*Selected excerpt*:
— START —

In the year of 1922 extensive pogroms and massacres of the Greek and Armenian populations residing in Asia Minor conducted by the victorious nationalist elements in Turkey set off waves of desperate refugees coming to these islands. Many went on to settle in Athens and the Greek mainland, some continued on to other European countries such as France, or even crossed the Atlantic to the USA. Quite a few stayed in Lesvos. Children of that Exodus, that the Greeks today invariably call ‘The Asia Minor Catastrophe’, are some of today’s grandmothers and grandfathers seen wandering in the parks of Mytilene with their grandchildren or quietly sitting in benches facing the sea in the various villages along Lesvos’ shores. It was memories of that other Exodus from the East to the West, literally still living in Lesvos, that in my view created a different set of social reflexes and average responses of its population towards this new tidal wave of human despair that came rushing on to their shores once again.

In the Autumn of 2015 another World order started cracking up, Western countries were arraying themselves to bomb Syria and Iraq while the war ‘party’ continued on in poor Afghanistan and had just re-engulfed large cities like Kunduz. Death-cult armies, the Frankenstein-like results of previous supposedly well-planned military interventions and occupations by high-tech western armies, razed the ground, vying for control with old-fashioned dictators and their geopolitical allies. That was the stage as the tectonic plates of East and West started moving again. To be at their boundary is to be at a place where horrors as well as flowers emerge. Greece stood on top of that very ground since times immemorial, and in a reprise of tragedies past she awaited once again for those children that came running from the East.

[1] It was during that month of that year that the refugee flows through the Eastern Aegean islands started steeply rising with as many arriving during that month as during the entire year of 2014, many died in the crossing. It marked a turning point for this humanitarian disaster, one that the rest of Europe could no longer ignore.

— END —

Source data
— START —

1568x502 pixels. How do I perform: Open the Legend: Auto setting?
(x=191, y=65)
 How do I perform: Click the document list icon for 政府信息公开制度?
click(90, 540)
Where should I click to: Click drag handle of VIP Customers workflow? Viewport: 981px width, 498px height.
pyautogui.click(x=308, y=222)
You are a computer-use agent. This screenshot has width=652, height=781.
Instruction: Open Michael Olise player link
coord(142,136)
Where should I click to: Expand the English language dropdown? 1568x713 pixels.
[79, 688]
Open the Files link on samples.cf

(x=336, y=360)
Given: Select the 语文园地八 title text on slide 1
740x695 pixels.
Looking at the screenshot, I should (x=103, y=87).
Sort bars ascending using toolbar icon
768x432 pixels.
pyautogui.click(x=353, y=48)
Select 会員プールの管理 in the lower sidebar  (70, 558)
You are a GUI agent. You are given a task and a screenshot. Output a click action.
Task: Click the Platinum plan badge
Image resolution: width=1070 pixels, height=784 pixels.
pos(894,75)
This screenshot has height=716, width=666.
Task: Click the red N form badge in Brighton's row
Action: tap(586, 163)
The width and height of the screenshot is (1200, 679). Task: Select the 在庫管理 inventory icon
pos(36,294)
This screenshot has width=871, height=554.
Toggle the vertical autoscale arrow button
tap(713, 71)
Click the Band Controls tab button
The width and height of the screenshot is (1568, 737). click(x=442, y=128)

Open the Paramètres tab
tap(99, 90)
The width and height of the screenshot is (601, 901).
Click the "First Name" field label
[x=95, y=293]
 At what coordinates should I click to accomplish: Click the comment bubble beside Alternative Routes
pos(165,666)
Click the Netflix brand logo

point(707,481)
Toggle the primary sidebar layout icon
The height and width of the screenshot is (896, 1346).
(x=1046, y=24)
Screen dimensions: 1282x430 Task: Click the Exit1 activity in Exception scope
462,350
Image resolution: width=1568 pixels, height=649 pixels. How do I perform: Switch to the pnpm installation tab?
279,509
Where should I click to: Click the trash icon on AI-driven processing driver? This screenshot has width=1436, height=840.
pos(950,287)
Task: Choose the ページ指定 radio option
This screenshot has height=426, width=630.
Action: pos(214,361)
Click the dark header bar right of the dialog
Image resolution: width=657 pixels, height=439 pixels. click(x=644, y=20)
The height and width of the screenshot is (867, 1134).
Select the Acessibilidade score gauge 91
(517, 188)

— END —

*Tasks for this exercise*:
(a) Please copy the stretch of the Lesvos refugee excerpt from "[1] It was during" through "no longer ignore.", replacing "turning point" with "watershed".
(b) According to the Lesvos refugee excerpt, why did the island's population respond differently to the refugees arriving in 2015?

*Results*:
(a)
[1] It was during that month of that year that the refugee flows through the Eastern Aegean islands started steeply rising with as many arriving during that month as during the entire year of 2014, many died in the crossing. It marked a watershed for this humanitarian disaster, one that the rest of Europe could no longer ignore.

(b) The text attributes it to memories of the 1922 Exodus from East to West, which still live on in Lesvos. Children of that Exodus who stayed on the island are now grandparents there. In the text's view, those memories created a different set of social reflexes and average responses toward the new wave of refugees.